[Dataset records]
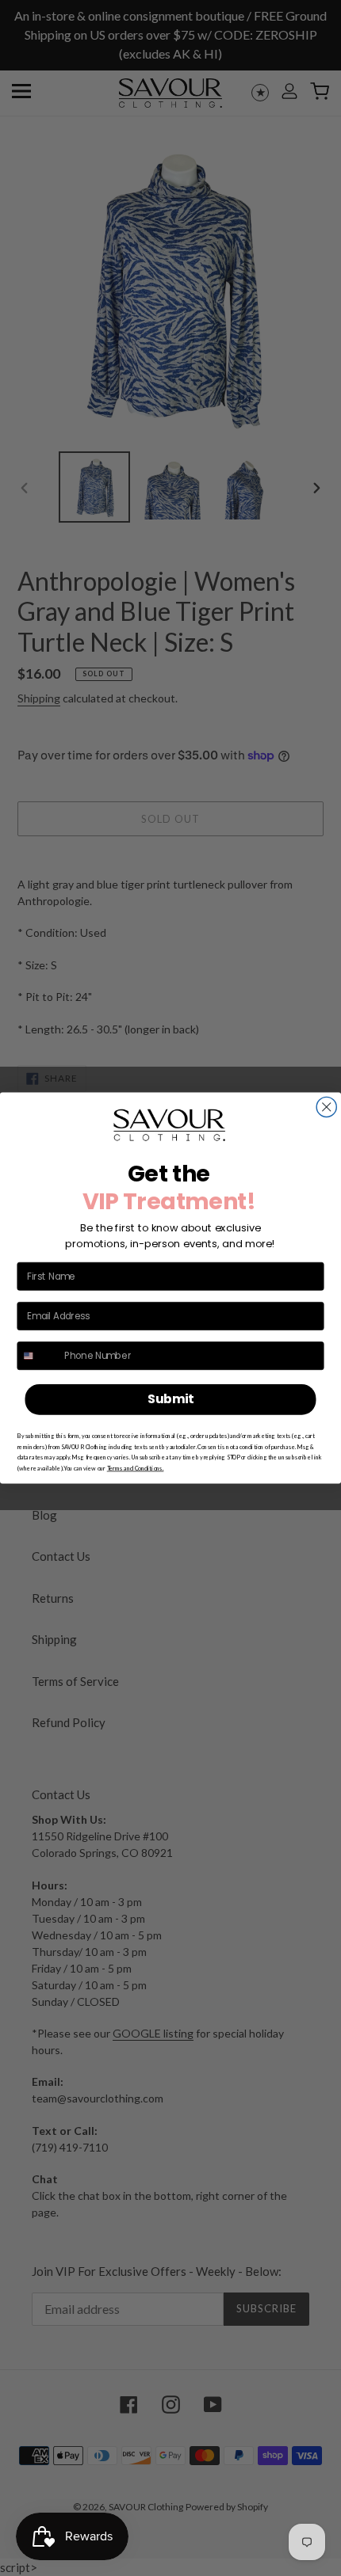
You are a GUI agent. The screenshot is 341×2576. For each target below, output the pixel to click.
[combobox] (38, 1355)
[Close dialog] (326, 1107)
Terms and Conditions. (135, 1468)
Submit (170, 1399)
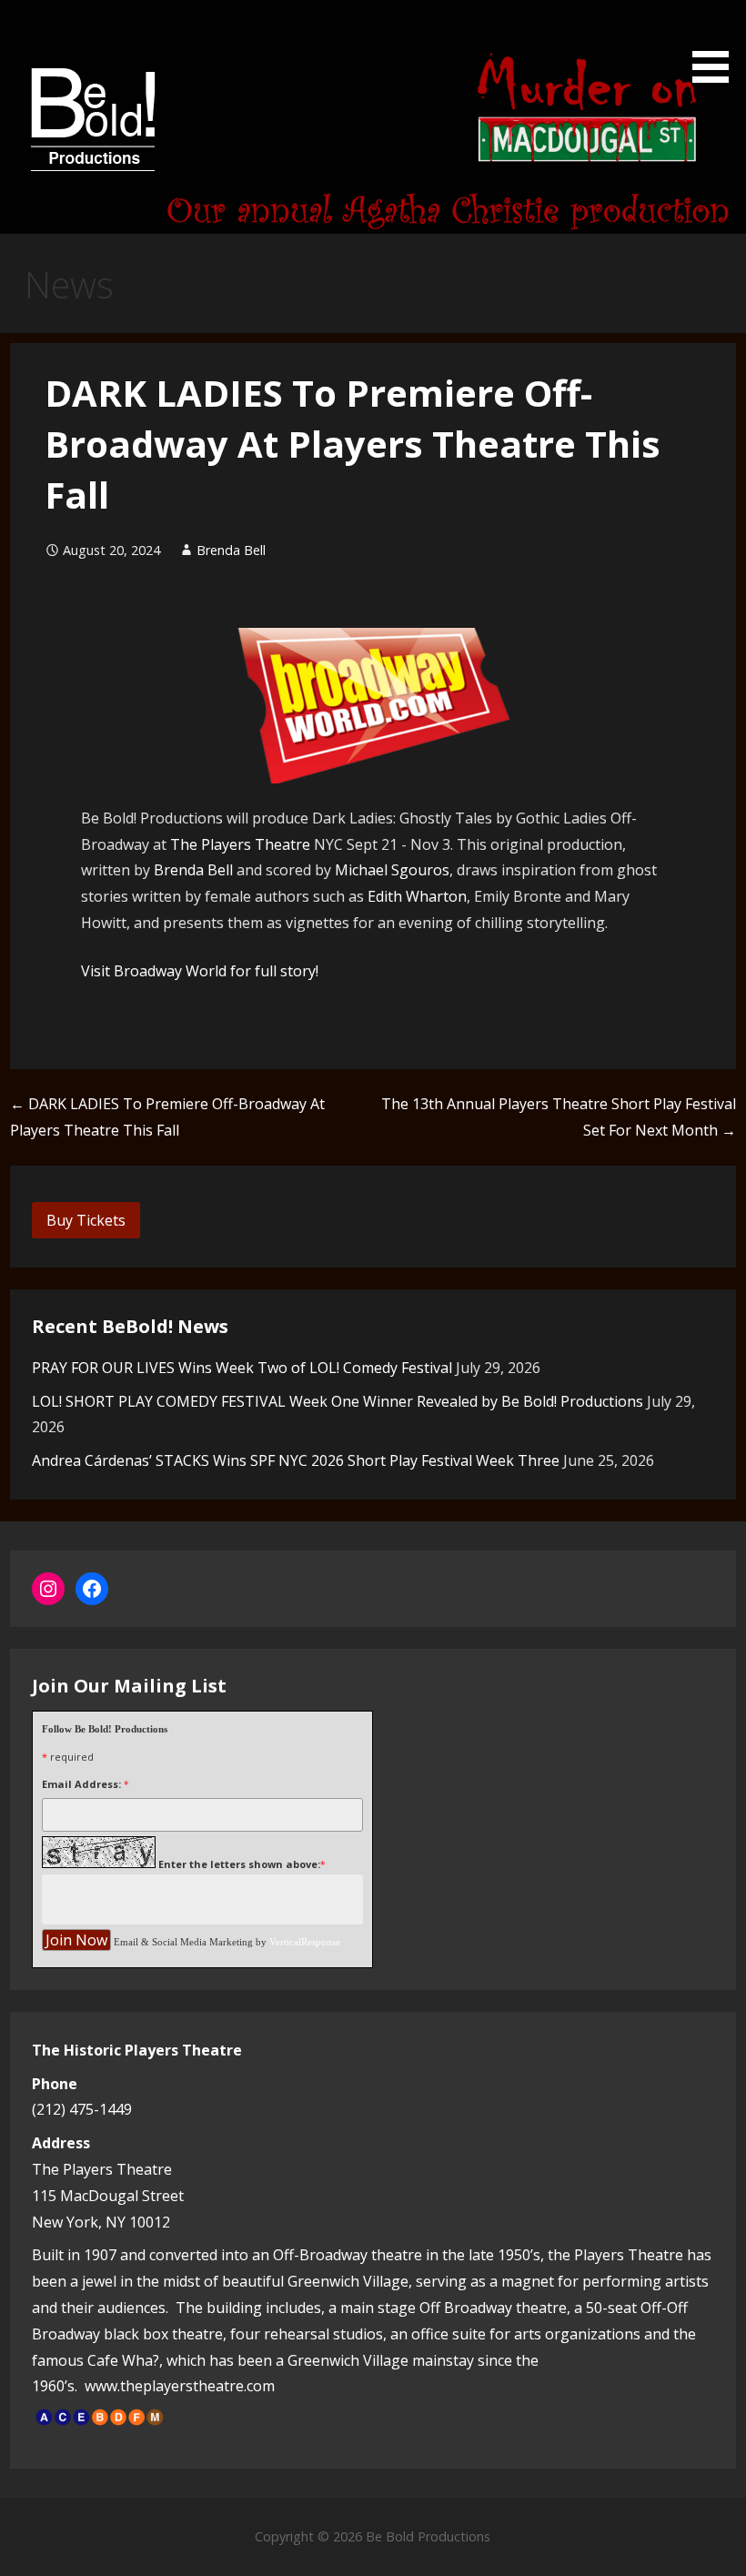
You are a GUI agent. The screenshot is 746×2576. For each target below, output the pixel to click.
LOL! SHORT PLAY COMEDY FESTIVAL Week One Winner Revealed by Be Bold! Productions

● **What the task asks**
From the entries, copy out each line containing the word "below".

● **Task response**
You are a GUI agent. The screenshot is 341×2576. For each target below, output the pixel to click.
You are a GUI agent. The screenshot is 746×2576. For each target below, output the pixel to click.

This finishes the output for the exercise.